╭─ GIVEN INFORMATION

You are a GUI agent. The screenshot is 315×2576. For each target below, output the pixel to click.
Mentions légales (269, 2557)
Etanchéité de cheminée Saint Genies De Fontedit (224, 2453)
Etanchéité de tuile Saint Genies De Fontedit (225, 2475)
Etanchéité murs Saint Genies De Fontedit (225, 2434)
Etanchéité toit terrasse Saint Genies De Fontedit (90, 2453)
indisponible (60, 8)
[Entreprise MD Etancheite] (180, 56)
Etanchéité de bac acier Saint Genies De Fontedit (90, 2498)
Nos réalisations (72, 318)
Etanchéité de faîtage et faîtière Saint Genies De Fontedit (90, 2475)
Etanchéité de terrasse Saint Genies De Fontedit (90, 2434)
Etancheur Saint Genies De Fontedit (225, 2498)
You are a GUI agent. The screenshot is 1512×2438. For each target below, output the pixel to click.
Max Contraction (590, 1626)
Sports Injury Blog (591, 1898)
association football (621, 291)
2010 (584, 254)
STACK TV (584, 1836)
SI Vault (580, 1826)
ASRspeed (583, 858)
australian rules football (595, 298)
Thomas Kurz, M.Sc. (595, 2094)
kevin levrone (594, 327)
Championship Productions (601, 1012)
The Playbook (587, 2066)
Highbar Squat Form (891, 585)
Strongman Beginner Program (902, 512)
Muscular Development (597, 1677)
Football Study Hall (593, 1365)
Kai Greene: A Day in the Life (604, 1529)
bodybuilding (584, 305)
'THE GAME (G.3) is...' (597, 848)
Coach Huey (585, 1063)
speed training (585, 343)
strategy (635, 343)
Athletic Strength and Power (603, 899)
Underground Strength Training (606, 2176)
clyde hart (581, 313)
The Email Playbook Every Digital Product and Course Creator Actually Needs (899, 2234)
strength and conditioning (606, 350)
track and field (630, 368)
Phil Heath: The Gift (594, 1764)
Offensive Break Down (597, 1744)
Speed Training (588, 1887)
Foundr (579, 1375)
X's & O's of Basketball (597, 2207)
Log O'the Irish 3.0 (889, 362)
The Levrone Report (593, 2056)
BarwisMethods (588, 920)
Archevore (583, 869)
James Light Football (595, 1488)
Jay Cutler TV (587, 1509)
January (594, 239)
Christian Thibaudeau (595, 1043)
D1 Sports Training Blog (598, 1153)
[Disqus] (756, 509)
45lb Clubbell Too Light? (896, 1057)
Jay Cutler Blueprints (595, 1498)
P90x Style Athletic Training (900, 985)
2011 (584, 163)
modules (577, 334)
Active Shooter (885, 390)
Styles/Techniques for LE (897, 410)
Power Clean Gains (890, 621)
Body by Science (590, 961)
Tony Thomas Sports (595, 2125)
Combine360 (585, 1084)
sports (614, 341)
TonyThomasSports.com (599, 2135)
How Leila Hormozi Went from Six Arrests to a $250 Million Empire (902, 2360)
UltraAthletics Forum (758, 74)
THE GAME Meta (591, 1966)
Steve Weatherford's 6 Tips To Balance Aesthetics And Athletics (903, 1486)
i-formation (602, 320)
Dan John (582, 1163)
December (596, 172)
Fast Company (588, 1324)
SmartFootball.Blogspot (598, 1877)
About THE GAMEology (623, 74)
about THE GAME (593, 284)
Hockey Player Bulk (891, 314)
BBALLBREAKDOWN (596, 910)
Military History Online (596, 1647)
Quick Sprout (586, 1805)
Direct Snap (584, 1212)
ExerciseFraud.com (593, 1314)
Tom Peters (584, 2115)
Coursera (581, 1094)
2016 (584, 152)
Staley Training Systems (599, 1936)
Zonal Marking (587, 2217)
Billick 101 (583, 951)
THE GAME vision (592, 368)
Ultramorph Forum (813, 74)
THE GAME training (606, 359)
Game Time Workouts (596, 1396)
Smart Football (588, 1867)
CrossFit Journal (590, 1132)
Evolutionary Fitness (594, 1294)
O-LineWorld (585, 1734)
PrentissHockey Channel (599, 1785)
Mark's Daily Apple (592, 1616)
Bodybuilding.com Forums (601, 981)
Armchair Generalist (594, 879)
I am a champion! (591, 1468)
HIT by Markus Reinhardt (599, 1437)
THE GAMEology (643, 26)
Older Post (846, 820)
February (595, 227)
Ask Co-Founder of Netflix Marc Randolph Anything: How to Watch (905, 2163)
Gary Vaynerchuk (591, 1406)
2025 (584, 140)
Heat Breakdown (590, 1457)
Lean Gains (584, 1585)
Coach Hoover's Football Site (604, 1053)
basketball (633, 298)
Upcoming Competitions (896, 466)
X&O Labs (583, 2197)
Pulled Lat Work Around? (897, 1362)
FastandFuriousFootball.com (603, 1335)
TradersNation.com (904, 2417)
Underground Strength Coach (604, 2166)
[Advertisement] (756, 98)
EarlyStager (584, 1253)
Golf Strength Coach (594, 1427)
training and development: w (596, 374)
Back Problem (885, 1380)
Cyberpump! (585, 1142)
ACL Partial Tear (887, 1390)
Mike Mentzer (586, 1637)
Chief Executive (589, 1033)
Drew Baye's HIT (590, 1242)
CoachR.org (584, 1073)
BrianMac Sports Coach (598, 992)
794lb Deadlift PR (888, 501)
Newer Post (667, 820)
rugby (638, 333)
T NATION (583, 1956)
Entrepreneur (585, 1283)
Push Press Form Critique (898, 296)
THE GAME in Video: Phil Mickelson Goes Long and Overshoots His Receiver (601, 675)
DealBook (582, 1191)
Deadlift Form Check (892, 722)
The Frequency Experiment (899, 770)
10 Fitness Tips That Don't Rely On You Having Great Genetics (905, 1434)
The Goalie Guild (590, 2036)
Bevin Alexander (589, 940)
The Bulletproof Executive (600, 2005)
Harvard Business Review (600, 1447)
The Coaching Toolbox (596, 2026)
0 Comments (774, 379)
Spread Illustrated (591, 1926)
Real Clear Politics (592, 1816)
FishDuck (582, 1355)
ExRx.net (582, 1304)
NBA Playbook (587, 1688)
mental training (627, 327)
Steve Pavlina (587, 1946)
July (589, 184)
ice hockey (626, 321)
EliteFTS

╰─

• _EXERCISE DIRECTIONS_
For the word "Fontedit", work out how many lines of the entries contain it, and state the number alone.

• _SOLUTION FOR THIS PROBLEM_
8